An Industrial Security Knowledge Graph (KG) is a structured, machine-interpretable representation of cyber-physical security concepts—including assets, vulnerabilities, threats, countermeasures, and their relationships—tailored for the industrial domain. These knowledge graphs serve as an integrated semantic backbone for advanced threat analysis, compliance assurance, hazard reasoning, and multi-hop risk assessment in industrial contexts such as smart manufacturing, critical infrastructure, and process safety.

1. Core Ontology and Schema Design

An industrial security KG requires a domain-specific ontology that captures both operational technology (OT) and information technology (IT) entities, cyber-physical threat vectors, and multi-layered contextual relationships. For example, in BRIDG-ICS, the ontology includes nodes such as I5_Asset (e.g., PLCs, HMIs, IIoT gateways), Vulnerability (CVE-enriched, with CVSS/EPSS risk attributes), Weakness (CWE entries), AttackPattern (CAPEC definitions), and context-specific nodes (Protocols, Zones, Accounts, ProcessVariables) (Nandiya et al., 13 Dec 2025).
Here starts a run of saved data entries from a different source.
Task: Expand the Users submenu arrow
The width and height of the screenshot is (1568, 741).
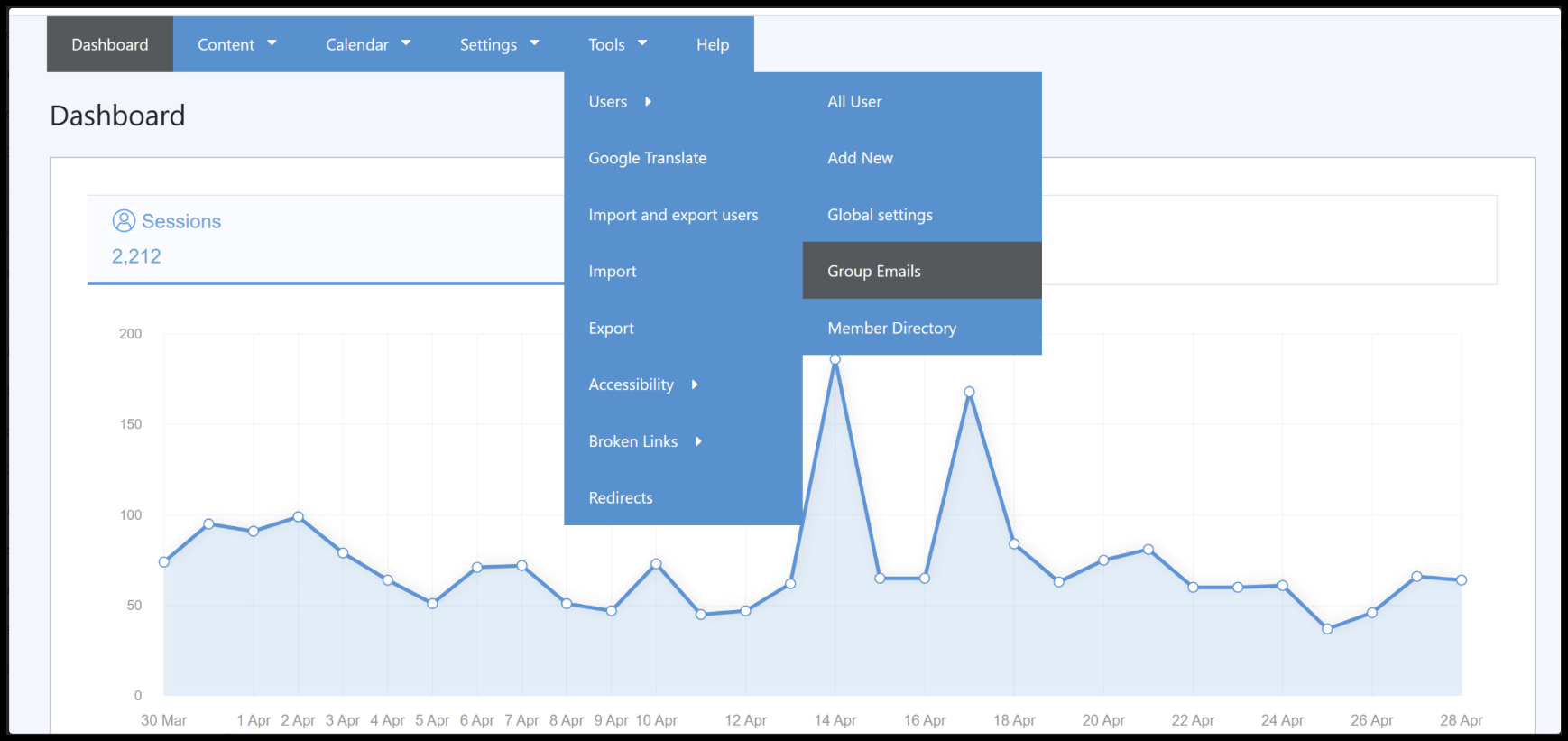Action: coord(648,102)
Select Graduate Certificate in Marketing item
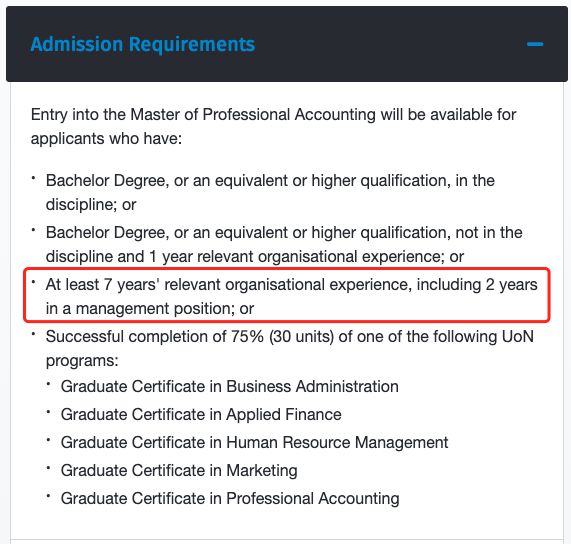571x544 pixels. 179,471
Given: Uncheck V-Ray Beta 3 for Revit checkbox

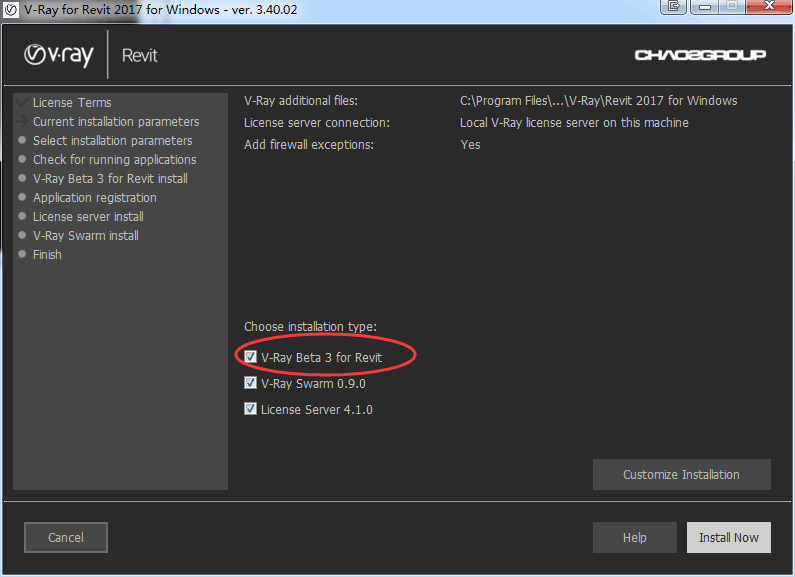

Relationship types span HAS_CVE (asset–vulnerability), HAS_POSSIBLE_CWE (vulnerability–weakness), EXPLOITED_BY_CAPEC (weakness–attack pattern), MAPPED_TO_TECHNIQUE (attack pattern–technique), as well as COMMUNICATES_WITH (asset–asset, denoting network/fieldbus ties), and operational links like covers, mitigates, exploited_by, has_impact. Key properties on both nodes (criticality, CVSS vector, description) and edges (riskWeight, pExploit, protocol) are captured to enable quantitative and qualitative security reasoning.

This semantic framework must be extensible to accommodate sector-specific control models (e.g., NIST 800-82, IEC 62443 controls), conditional logic (e.g., “if control X absent, risk increases”), and compliance exceptions (Park et al., 9 Dec 2025).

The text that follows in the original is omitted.